Take the line containing "info@huisartsenzorgtwente.nl (351, 620)" and every line after it to the end of the records, and copy them exactly, excluding pictures.

Data for this task =>
= Beginning of Section =

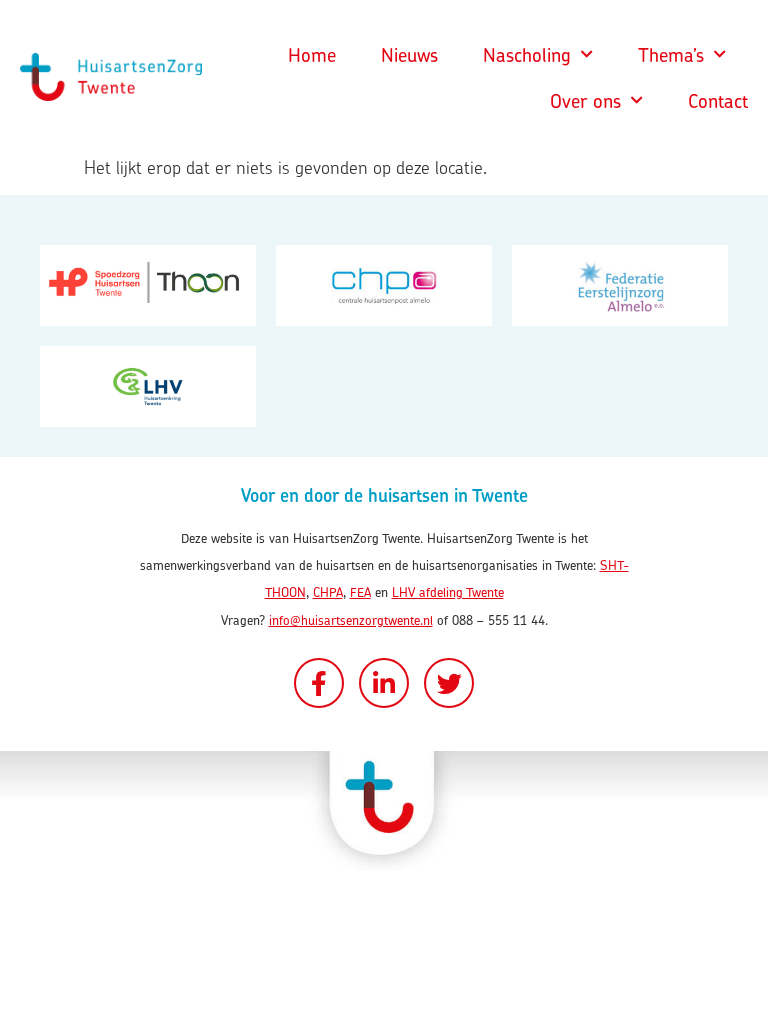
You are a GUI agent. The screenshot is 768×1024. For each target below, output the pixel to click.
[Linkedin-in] (384, 683)
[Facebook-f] (319, 683)
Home (312, 55)
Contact (718, 101)
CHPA (328, 592)
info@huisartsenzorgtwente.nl (351, 620)
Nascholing (527, 55)
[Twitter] (449, 683)
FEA (360, 592)
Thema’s (671, 55)
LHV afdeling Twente (448, 592)
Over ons (585, 101)
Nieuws (409, 55)
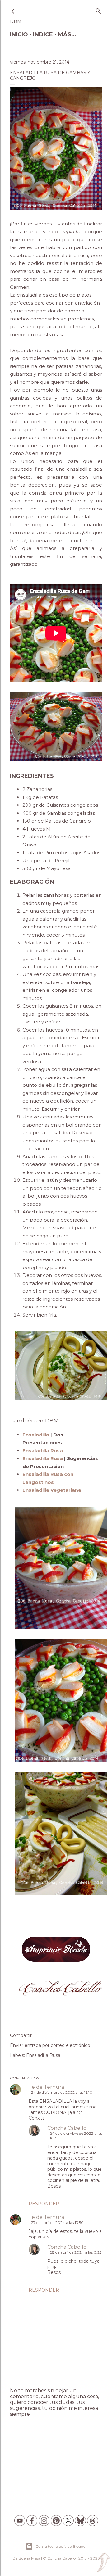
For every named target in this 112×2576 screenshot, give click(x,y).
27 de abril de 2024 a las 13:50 (57, 2222)
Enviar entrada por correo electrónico (50, 2045)
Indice (43, 34)
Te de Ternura (46, 2087)
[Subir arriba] (103, 2563)
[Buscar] (98, 10)
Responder (44, 2203)
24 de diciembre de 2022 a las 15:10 (61, 2092)
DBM (15, 21)
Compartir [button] (21, 2035)
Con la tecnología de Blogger (61, 2546)
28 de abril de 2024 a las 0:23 (76, 2252)
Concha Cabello (66, 2128)
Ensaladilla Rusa (43, 2055)
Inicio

= End of Section =

Finished exercise =>
info@huisartsenzorgtwente.nl (351, 620)
Nascholing (527, 55)
[Twitter] (449, 683)
FEA (360, 592)
Thema’s (671, 55)
LHV afdeling Twente (448, 592)
Over ons (585, 101)
Nieuws (409, 55)
For every named target in this 112×2576 screenshot, give click(x,y).
27 de abril de 2024 a las 13:50 (57, 2222)
Enviar entrada por correo electrónico (50, 2045)
Indice (43, 34)
Te de Ternura (46, 2087)
[Subir arriba] (103, 2563)
[Buscar] (98, 10)
Responder (44, 2203)
24 de diciembre de 2022 a las 15:10 (61, 2092)
DBM (15, 21)
Compartir [button] (21, 2035)
Con la tecnología de Blogger (61, 2546)
28 de abril de 2024 a las 0:23 (76, 2252)
Concha Cabello (66, 2128)
Ensaladilla Rusa (43, 2055)
Inicio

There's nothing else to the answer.